Já quanto às empresas, “a tributação de lucros levará à diminuição do seu valor de mercado com consequências no património dos seus acionistas”, pelo que “será normal esperar uma quebra das suas cotações”, defendeu.
“Mas gostava de deixar claro que Portugal, pelo esforço fiscal que já carrega sobre a população portuguesa e pela pouca atratividade que tem e competitividade fiscal que mostra, está longe de poder entrar neste campo sem muitas cautelas. A criar esta taxa deve ser sempre com todos os europeus”, prosseguiu.
No entanto, “o ideal seria não ter necessidade de o fazermos e tornarmo-nos atrativos do ponto de vista fiscal para atrairmos mais investimento estrangeiro que pudesse aumentar a receita fiscal em sede de IRC, mas essa estratégia em contraciclo não está no ADN deste Governo”, lamentou.
Por último, “a receita deste imposto deveria ser totalmente canalizada, ou para os consumidores/empresas, ou para abate da dívida pública que nos estrangula”, rematou João Duque.

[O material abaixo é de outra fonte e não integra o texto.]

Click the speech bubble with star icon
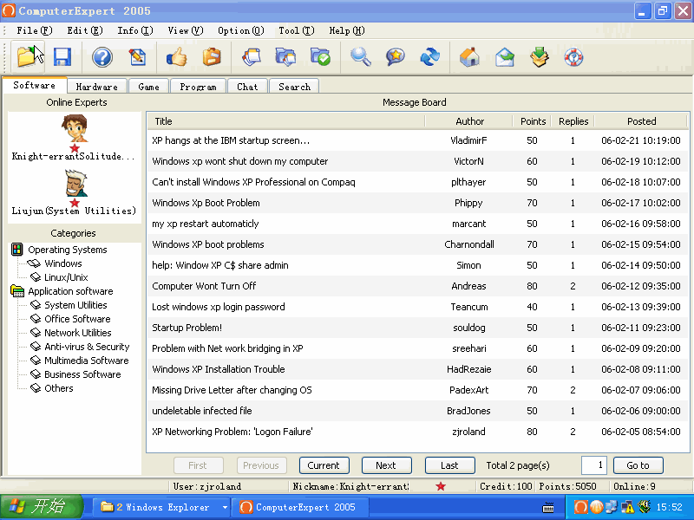Image resolution: width=694 pixels, height=520 pixels. point(396,57)
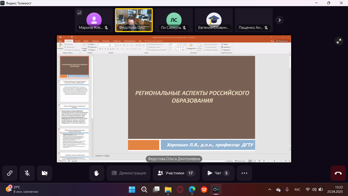Check the connection quality signal icon
This screenshot has height=196, width=348.
(x=80, y=13)
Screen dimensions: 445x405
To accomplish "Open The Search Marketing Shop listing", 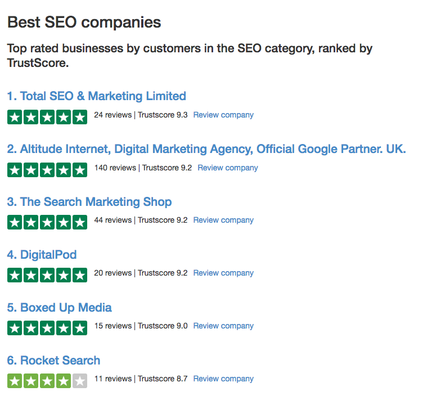I will click(89, 202).
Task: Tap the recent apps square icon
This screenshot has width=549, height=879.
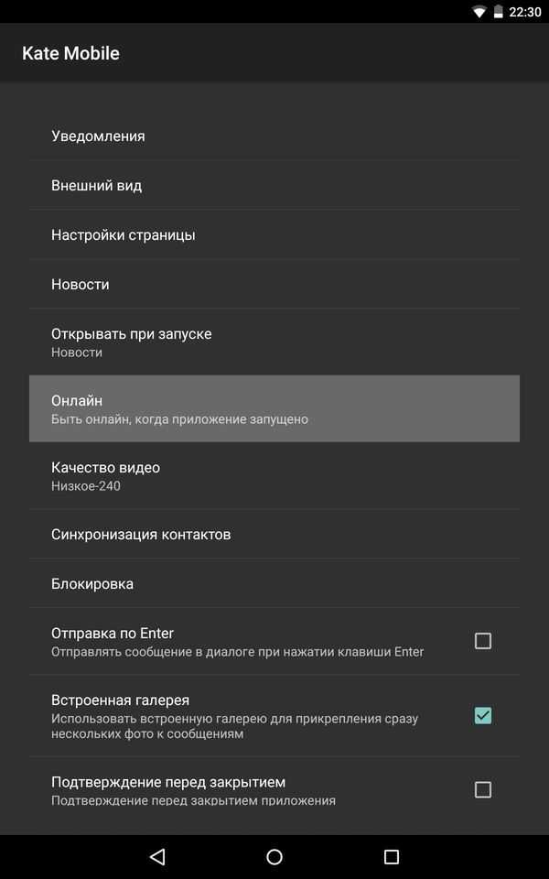Action: tap(391, 857)

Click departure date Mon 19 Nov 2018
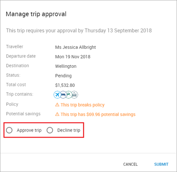pyautogui.click(x=73, y=57)
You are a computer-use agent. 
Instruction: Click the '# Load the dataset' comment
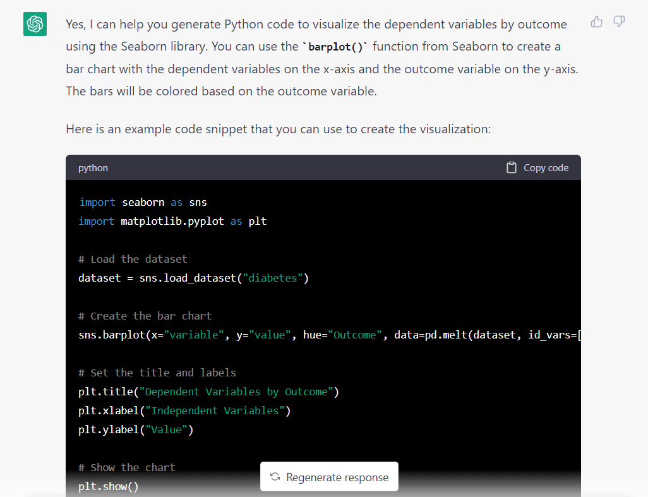tap(133, 259)
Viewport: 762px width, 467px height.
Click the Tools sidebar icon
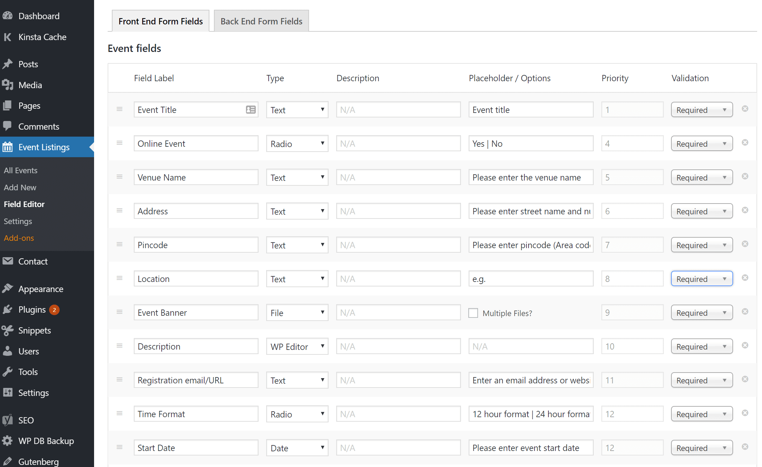pyautogui.click(x=8, y=372)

O economista e presidente da IMF – Informação de Mercados Financeiros, Filipe Garcia, afirmou não ser “um particular defensor de ‘mudar as regras a meio do jogo’ porque se o caso fosse o inverso o Estado provavelmente não iria partilhar o risco”. Além disso, “taxar essas empresas [energia e eventualmente o retalho] poderá ter o efeito perverso de desincentivar uma eventual descida dos preços”.
Para Filipe Garcia, “o Estado parece equacionar essas medidas porque pretende arrecadar dividendos políticos, por um lado, e arrecadar receita para melhorar as contas públicas”.
Defende que o Estado deve estar “atento à boa formação dos preços”, nomeadamente “assegurar-se de que não há nem concentração excessiva, nem movimentos de cartelização”. Isso vale para todos os setores. “Ou seja, que o mercado está a funcionar e não há abusos de posição dominante nem cartelização”, frisou ainda.
Sobre uma eventual aplicação de uma taxação sobre os lucros não esperados no retalho, tanto João Duarte como João Duque afastam esse cenário. “Ainda que possa fazer algum sentido do ponto de vista conceptual creio que não faz qualquer sentido em termos práticos. Isto porque, se já é extremamente complicado definir o que é lucro extraordinário para um setor tão regulado” como o da energia, “seria impossível definir de forma precisa o que são lucros extraordinários para o setor de retalho”, considerou João Duarte.
“O retalho trabalha normalmente com margens fixas de comercialização”, pelo que “não estou bem a ver onde estarão esses lucros extraordinários. E se for verdade a quebra esperada nos consumos pela redução de atividade esperada para o final do ano de 2022 e primeira metade de 2023, então ainda estaremos a falar é de apoiar o retalho”, acrescentou João Duque.